Merge .fasta files for OTU counting

I’m new to the forum, so I apologise if my question is duplicated.
I performed a 16S analysis of 192 samples following the available MiSeq SOP, but I made it separately for each sample instead of using the make.file command.

For this reason when I try to use the dist.seqs + cluster commands for OTU clustering the OTU numbers for each .fasta file are not correlative among samples.

Is there a way to merge all my filtered and aligned .fasta files keeping a sample codification in order to obtain an OTU table with the number of reads for each OTU for all samples?

I read about merge.files but I’m not sure if this command will create a groups file keeping codes for each sample…

Any help would be greatly appreciated.


You should merge the files after running make.contigs and then take them through the rest of the pipeline. Otherwise, the alignments will be out of whack after running filter.seqs on the files separately.

But processing sequences from 192 samples within the same file (including heavy steps as pre.cluster or chimera.uchime) seems computationally expensive to me…
Is there any way to split the merged file and parallelize this pipeline? (At least for some steps)

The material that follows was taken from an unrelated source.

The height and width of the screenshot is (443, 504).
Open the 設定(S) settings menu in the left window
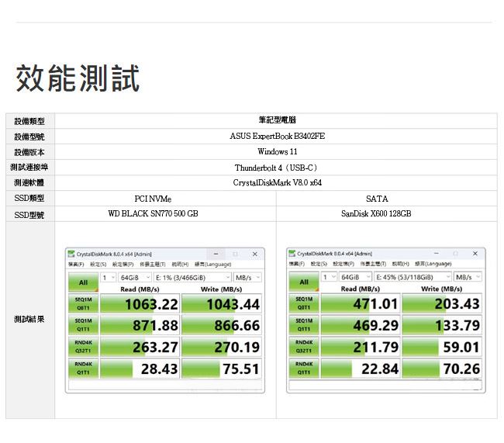tap(98, 265)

The individual step are parallelized. Also, by processing them together, we take advantage of the redundancy across samples to get further speed up.

Great. And should I use merge.files for that? Will this keep a sample identification on merged file? Or is it better to use another command?
Thank you very much for your time!

Sorry - why aren’t you using the files option in make.contigs? I think that would make your life so much easier. Alternatively, you can concatenate the files as you please

This topic was automatically closed 10 days after the last reply. New replies are no longer allowed.